Wednesday, October 7, 2009

How women deal with depression during pregnancy

by Amelia Thomson-DeVeaux

I was surprised and pleased to see this article in the NYT yesterday, discussing the unspoken taboos surrounding depression during pregnancy. I actually wrote a paper on pregnancy advice books last semester, focusing specifically on the language that the books used to advise pregnant women on putting substances (medication, alcohol, and food) into their bodies, and although post-partum depression was fairly extensively covered (thanks, perhaps, to Tom Cruise and Brooke Shields), there was barely a mention of what women should do if they were taking anti-depressants before becoming pregnant, or if they became depressed during pregnancy. There is such a proscriptive language surrounding what pregnant women should ingest during pregnancy that this isn't surprising - most pregnancy advice writers would have women forget about their own bodies entirely, and concentrate on what would most nourish the fetus. There is a gaping absence of any advice about what expectant mothers should do for themselves.

The problem is that if there is any chance of danger to the fetus because of a particular medication, like anti-depressants or even asthma medication, most people advise pregnant women to refrain, "for the good of the baby." The idea that it might be more important for the mother to be happy and healthy rarely enters into the picture, which is why anti-depressants seem unfeasible to most pregnant women. Disappointingly, the NYT did not really interrogate the social taboos of pregnancy (something I've written about, particularly with respect to alcohol, several times on this blog), but they did begin with a telling story from a mother-to-be who eloquently describes the dilemma that pregnant women face.

“Every single thing you put in your body when you’re pregnant, you wonder, ‘Oh, my God, am I growing my baby an extra finger?’ ” Sherean Malekzadeh Allen said. “I was worried that I would hurt the baby if I took the pills, and I was worried I would hurt the baby if I didn’t.”

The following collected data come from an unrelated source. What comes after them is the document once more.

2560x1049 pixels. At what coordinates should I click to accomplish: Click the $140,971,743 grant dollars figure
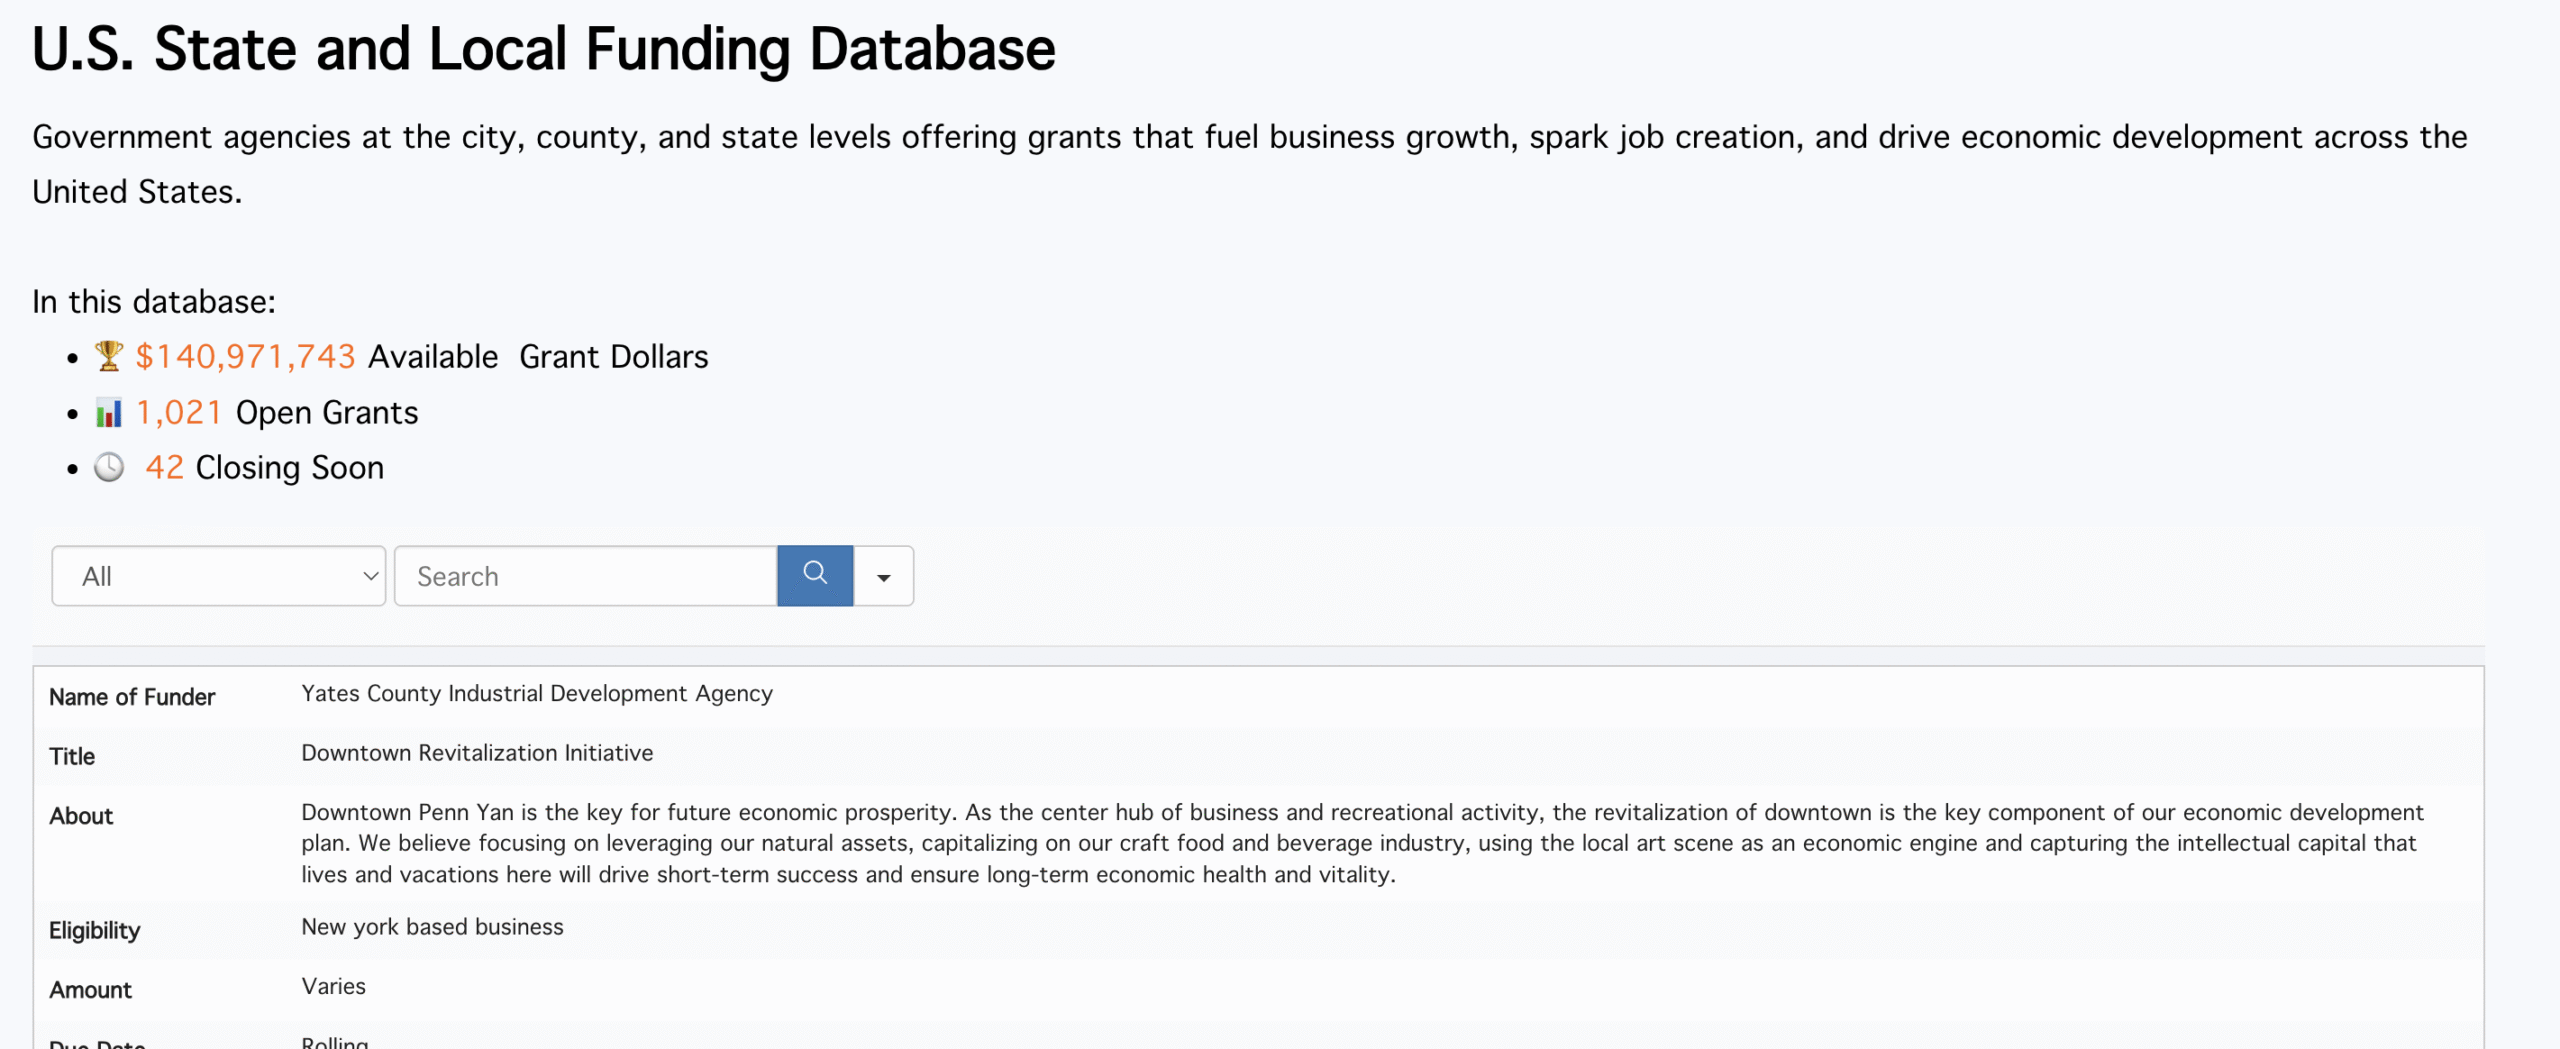(x=245, y=356)
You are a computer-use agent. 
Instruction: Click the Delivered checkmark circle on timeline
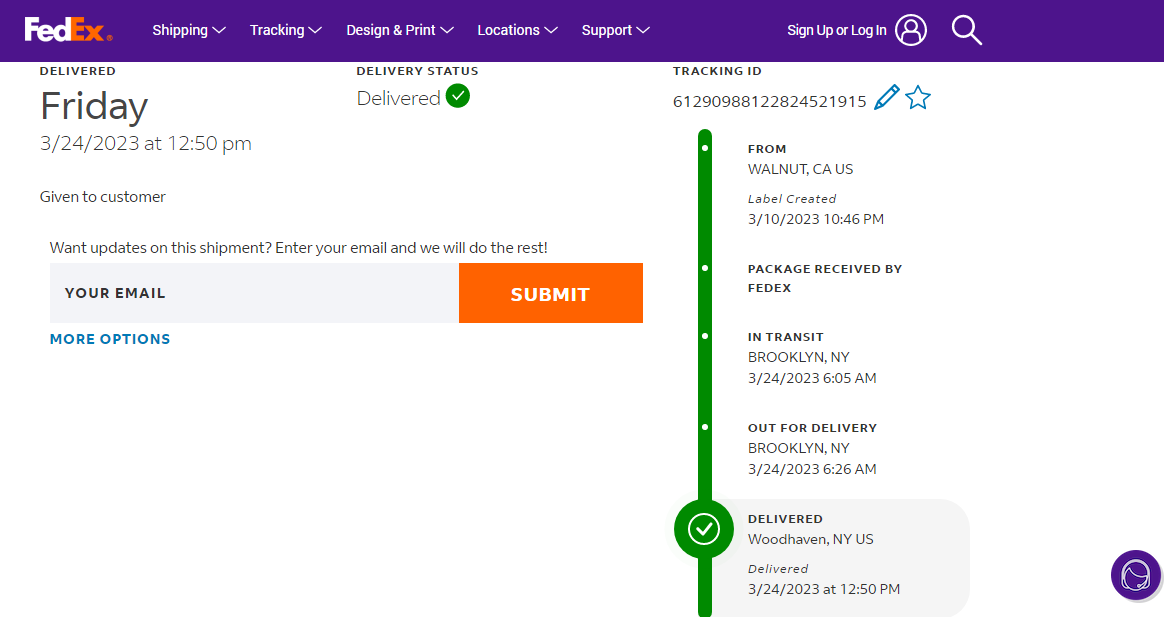704,528
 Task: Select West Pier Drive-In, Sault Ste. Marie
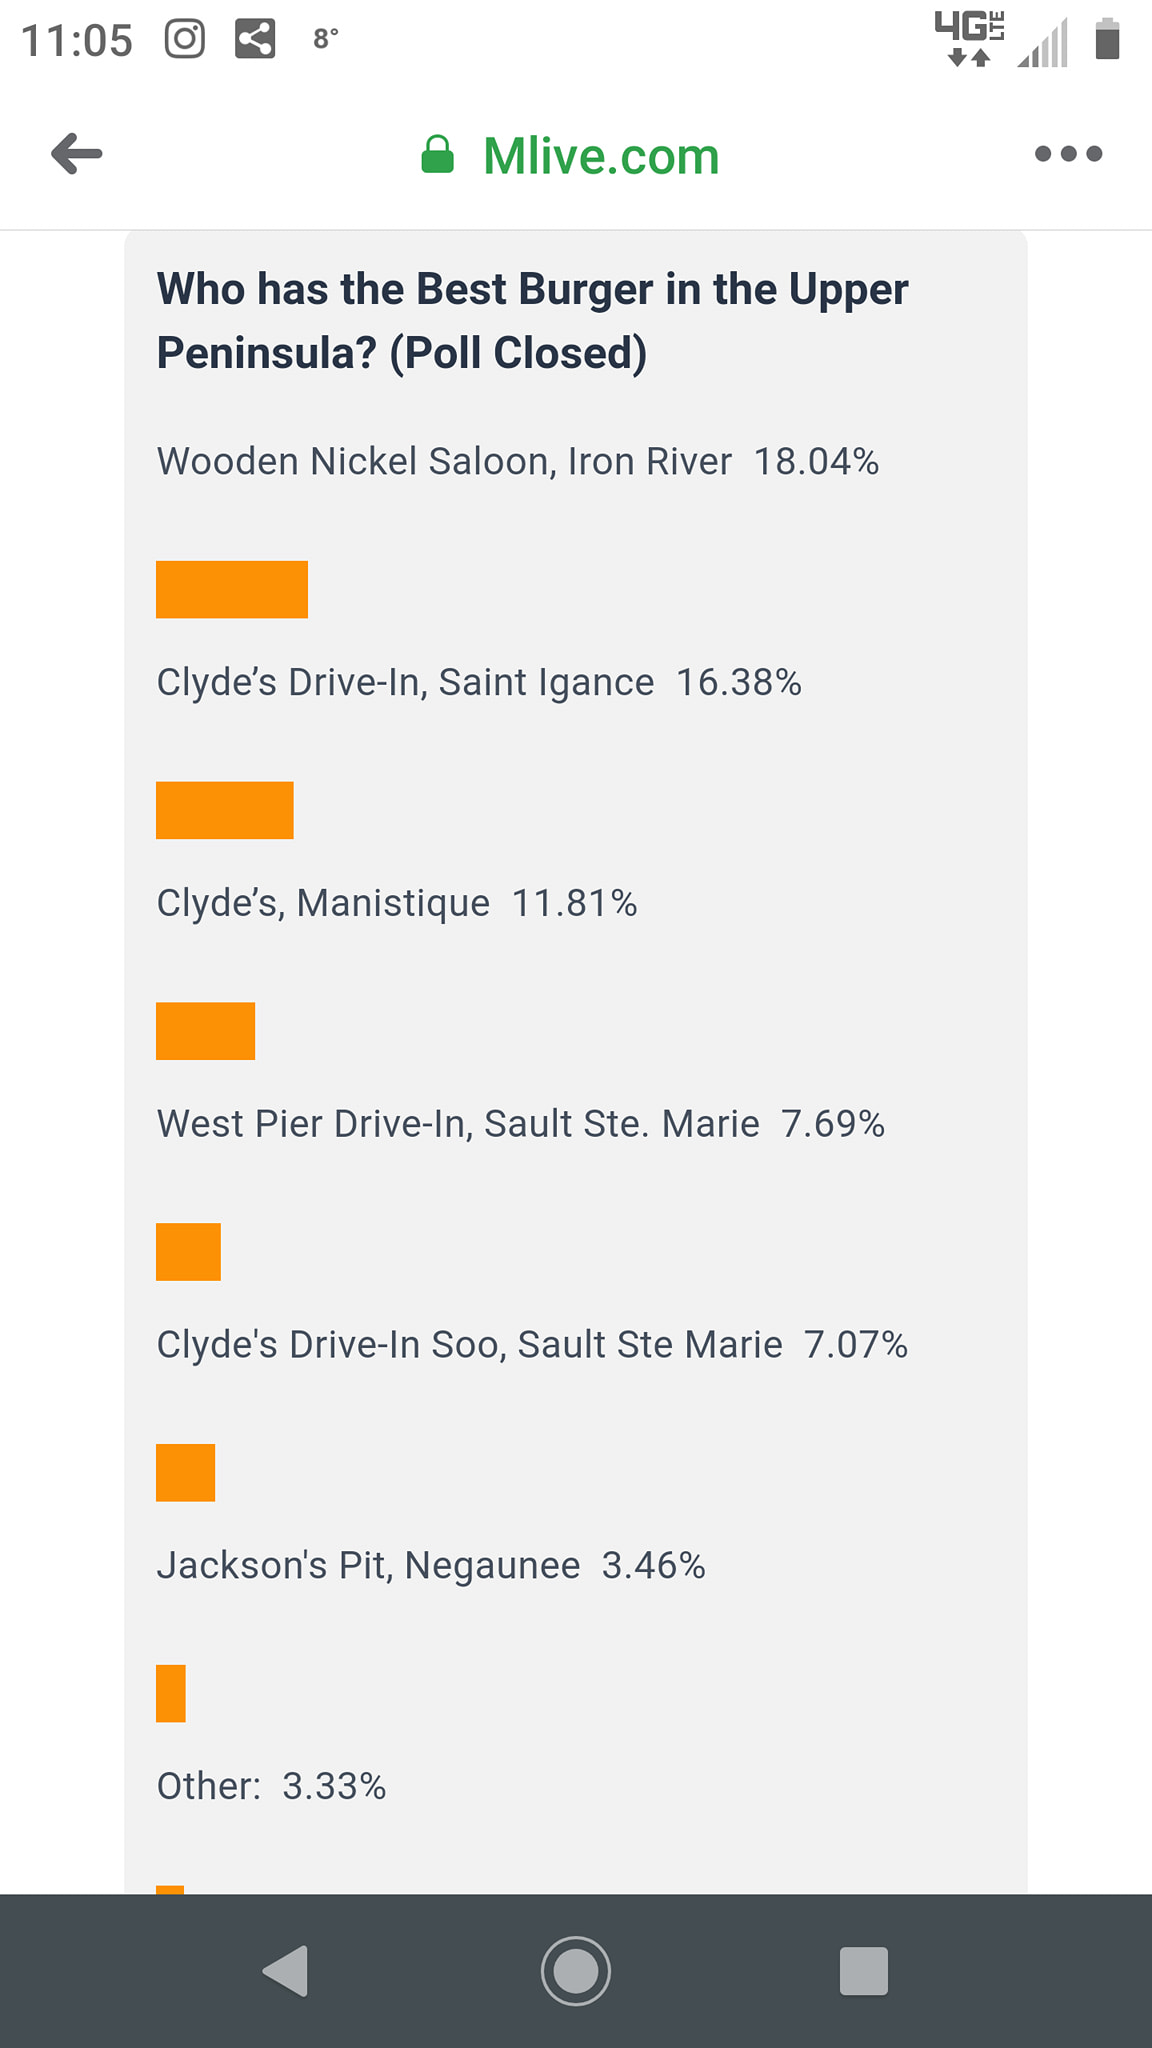click(520, 1124)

There have been connections between heart defects, fetal malformations, and pulmonary hypertension in babies and anti-depressant use in pregnant mothers. But the risks surrounding anti-depressants are relatively low. The APA and ACOG both agree that therapy should be the first recourse for pregnant women suffering from depression, but also recommend that decisions should be made on a case-by-case basis. Their research is full of caveats, and I'm not sure how much it will do to shatter some of the paralyzing guilt that is placed on pregnant women who might be in need of anti-depressants, even though it might actually be more harmful to the fetus to refrain from taking them. And indeed, according to the NYT, "studies have linked depression during pregnancy to premature births, growth changes, and irritability and inattention in the baby after birth."

The bottom line is that undertreatment is the main issue. “By the time I get to hear about somebody’s perinatal depression,” said Dr. Shari I. Lusskin, director of reproductive psychiatry at N.Y.U. Langone Medical Center, “it’s usually worse than what can be treated with psychotherapy alone, because women go out of their way not to complain; they don’t want to be put on medication, and they feel guilty."

I can attest from my extensive reading of pregnancy advice literature that the guilt placed on pregnant women is pervasive and powerful; I always think of a line from What To Expect When You're Expecting where the author instructs women to, "as they lift fork to mouth," to think, "is this a bite that will benefit my child?" Where are the pregnancy books telling women to do what they need to do to have a happy, healthy pregnancy? Where are the acknowledgments that maternal and fetal health are intimately connected? This article is a good first step, but we need far more information - and far less proscriptive rhetoric - before pregnant women will be able to make healthy decisions for themselves, guilt-free.

2 Comments:

At October 7, 2009 at 1:45 PM , Blogger Jay said...

I wasn't pregnant, but I suspect I would have hated that "What to Expect" book as much as I hated "What To Expect The First Year", which was a gift when my daughter was born. Grrr.

There are a number of studies showing that for most people with depression, if it's caught early, therapy and meds are equally effective, but there is a strong financial pressure to use meds. Meds are covered by insurance; therapy is not, or at least not to a degree that's helpful. This adds significantly to the problem described by the psychiatrist, as does the continued stigma associated with seeking psychiatric care. And then there's the terrible struggle women face when they do not react with unalloyed joy to what is billed as the signal event of our lives. More guilt.

In addition, very few non-psychiatrists are actually good at using meds appropriately (and I say this as a doc who practiced primary care for 20 years, and did a lot of such presribing). Some OBs know what they're doing. Most do not.

Oh, for a truly integrated practice with therapists and psychiatrists available in the same space as primary care and OB, and true collaboration.....

 
At October 8, 2009 at 8:55 PM , Anonymous Angela said...

Single motherhood is economically attractive in Scandinavia, as it is not here. Evidence confirms the common assumption that separation is a recipe for disaster for most women in the U.S. In Scandinavia, they maintain their incomes, thanks to their government-sector jobs, child support, and, if income is low, housing subsidies. One may say, therefore, that Nordic women in many cases divorce or leave their husbands/boyfriends and marry the state instead.